I have had a number of clients involved in 1031 Exchanges and there is often confusion on what they are and how to execute them correctly. Here’s a quick summary.
In essence, a 1031 Exchange (otherwise known as a tax-deferred exchange) is the strategy of selling one investment property (that’s qualified) and acquiring another investment property (also qualified) within a specific time frame. Any property owner or investor should consider such an exchange when he or she expects to acquire a “like kind” property after the sale of an existing investment property. A 1031 exchange is unique because the entire transaction is treated as an exchange and not as a simple sale, which, in the end, allows the taxpayer to qualify for a deferred gain treatment with the IRS in lieu of a capital gains tax. The main rationale for a 1031 is that the IRS depreciates capital real estate investments every year as long as you hold the investment, until it is fully depreciated. Whenever you sell the property, the IRS will tax you on the depreciated value.
Anyone thinking about executing a 1031 Exchange needs to make sure they choose an experienced real estate agent, a Qualified Intermediary and a professional Escrow company to insure that the property qualifies and that all documents are prepared properly. There are definite tax benefits to a 1031 but even minor mistakes can lead to major financial loss. It’s critical to find a professional Exchange Accommodator before embarking on this investment strategy.

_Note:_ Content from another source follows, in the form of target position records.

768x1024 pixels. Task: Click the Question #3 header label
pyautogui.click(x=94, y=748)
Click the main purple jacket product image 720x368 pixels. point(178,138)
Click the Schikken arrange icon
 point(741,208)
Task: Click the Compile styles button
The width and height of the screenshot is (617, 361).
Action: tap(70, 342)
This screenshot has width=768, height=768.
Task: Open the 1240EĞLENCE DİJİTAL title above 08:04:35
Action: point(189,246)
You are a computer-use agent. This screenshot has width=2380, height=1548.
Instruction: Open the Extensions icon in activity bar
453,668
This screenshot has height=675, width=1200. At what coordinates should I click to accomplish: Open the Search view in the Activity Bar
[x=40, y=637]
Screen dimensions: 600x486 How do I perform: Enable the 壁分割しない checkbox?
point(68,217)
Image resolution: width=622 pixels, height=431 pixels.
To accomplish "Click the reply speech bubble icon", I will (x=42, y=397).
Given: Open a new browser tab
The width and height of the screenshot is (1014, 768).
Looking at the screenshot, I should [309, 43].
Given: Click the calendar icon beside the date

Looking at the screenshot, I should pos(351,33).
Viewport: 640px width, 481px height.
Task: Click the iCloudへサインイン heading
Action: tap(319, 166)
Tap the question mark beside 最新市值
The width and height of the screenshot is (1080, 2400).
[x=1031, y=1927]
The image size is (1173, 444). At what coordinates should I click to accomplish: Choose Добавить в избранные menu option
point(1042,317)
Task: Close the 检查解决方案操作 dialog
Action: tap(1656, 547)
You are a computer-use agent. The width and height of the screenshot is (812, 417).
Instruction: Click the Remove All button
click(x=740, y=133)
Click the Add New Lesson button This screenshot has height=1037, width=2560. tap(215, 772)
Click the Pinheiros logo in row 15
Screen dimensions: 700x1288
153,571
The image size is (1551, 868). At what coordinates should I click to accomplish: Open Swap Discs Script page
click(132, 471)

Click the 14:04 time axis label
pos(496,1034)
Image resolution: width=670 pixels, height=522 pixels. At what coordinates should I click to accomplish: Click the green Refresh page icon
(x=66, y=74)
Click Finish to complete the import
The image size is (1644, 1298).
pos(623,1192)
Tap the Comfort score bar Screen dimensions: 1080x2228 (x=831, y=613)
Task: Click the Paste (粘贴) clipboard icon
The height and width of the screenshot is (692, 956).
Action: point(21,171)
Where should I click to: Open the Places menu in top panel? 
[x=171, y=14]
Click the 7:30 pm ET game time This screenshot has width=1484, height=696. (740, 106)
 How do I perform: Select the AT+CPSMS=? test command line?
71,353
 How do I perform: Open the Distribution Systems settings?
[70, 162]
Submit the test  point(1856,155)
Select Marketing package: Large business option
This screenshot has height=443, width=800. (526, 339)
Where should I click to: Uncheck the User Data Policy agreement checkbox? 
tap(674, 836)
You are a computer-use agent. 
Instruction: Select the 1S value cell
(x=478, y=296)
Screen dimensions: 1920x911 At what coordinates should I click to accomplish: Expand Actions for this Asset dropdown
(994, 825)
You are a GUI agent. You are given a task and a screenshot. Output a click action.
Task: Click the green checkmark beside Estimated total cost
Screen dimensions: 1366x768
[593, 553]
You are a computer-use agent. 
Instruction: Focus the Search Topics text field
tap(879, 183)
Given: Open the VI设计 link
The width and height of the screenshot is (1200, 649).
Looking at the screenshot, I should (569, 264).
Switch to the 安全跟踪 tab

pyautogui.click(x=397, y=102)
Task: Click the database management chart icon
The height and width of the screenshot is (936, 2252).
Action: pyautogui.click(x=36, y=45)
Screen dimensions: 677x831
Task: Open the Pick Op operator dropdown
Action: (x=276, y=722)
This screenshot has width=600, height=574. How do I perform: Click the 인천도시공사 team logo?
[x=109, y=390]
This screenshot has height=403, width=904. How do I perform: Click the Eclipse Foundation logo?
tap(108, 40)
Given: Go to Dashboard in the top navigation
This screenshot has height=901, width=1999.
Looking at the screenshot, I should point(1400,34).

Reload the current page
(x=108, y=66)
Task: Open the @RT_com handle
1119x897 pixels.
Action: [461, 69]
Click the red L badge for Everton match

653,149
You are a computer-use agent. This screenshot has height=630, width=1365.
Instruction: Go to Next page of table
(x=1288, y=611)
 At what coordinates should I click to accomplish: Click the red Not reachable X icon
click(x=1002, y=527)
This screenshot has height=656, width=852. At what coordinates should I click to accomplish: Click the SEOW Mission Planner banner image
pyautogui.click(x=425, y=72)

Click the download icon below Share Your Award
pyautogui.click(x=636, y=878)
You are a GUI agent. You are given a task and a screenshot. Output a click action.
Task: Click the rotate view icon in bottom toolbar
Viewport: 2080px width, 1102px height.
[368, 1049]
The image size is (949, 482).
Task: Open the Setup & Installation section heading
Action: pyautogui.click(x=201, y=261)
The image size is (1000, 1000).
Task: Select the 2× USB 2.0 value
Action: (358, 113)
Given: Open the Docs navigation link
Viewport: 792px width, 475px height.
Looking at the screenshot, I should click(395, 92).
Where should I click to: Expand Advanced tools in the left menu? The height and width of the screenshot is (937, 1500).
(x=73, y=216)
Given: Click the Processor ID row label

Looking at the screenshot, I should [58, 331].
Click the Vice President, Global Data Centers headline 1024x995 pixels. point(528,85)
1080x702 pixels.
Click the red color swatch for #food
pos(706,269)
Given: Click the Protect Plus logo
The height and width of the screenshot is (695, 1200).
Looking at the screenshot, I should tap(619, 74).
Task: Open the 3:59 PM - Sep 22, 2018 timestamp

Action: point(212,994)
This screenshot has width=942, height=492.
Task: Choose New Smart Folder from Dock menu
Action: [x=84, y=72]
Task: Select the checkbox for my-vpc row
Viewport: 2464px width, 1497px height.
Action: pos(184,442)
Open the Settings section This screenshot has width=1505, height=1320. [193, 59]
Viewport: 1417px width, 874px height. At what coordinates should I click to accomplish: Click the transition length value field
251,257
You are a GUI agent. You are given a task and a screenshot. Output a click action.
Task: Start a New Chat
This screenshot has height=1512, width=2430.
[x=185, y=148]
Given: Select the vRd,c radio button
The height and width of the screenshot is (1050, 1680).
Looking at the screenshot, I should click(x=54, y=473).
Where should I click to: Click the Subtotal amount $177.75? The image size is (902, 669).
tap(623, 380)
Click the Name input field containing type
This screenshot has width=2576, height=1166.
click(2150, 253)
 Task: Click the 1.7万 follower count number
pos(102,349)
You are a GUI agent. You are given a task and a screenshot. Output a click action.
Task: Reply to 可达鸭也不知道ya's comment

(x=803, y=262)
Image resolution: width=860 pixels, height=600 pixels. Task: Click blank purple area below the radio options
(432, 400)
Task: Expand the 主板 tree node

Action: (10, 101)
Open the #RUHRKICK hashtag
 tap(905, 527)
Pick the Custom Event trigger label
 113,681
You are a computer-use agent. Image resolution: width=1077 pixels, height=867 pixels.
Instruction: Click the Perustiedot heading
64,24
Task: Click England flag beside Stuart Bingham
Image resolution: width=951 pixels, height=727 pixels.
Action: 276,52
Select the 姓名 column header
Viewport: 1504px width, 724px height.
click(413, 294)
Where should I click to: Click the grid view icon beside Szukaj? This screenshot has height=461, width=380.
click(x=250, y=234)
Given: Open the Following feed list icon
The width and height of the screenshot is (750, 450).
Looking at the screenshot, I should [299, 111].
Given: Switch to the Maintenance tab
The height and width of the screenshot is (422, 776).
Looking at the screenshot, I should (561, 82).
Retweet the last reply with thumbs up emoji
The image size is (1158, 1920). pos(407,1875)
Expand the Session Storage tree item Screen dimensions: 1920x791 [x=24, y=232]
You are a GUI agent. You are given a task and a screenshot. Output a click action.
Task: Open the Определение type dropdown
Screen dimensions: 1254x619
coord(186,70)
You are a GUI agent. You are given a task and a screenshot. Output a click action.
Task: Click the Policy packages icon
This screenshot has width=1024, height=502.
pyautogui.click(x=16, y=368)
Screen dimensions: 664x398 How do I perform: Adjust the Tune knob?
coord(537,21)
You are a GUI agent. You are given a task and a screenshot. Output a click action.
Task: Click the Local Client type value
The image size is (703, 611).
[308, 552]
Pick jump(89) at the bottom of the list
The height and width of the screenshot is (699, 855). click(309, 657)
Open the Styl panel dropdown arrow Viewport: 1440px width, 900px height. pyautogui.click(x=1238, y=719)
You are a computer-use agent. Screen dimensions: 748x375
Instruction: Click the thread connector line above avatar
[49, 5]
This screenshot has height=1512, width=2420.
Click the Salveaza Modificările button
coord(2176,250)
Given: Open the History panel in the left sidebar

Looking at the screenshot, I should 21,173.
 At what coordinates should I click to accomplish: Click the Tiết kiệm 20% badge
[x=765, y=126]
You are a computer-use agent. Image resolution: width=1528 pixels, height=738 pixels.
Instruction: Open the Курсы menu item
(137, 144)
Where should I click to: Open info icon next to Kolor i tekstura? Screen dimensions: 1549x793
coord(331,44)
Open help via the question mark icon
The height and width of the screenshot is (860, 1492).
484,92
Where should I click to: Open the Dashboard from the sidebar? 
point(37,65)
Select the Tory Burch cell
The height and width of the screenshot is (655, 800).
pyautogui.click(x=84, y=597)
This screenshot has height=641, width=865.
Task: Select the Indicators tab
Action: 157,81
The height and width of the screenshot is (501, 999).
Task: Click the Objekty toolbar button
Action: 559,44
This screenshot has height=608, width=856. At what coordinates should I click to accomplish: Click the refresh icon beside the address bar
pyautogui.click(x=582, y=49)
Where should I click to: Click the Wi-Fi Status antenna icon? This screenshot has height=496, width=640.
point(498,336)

Exchanging Fractional Ownership Interests Under Section 1031
Fractional ownership, also known as interval ownership, is becoming an increasingly popular form of property ownership in Hawaii where resort living is in high demand and the cost of property continues to rise.
Fractional ownership is an arrangement in which two to six individuals or entities hold shared legal title to a single parcel of real estate or a condominium unit. Each owner owns a fraction of the total ownership. This arrangement allows those who might not otherwise be able to afford the resort lifestyle to do so by sharing the expense of ownership with others.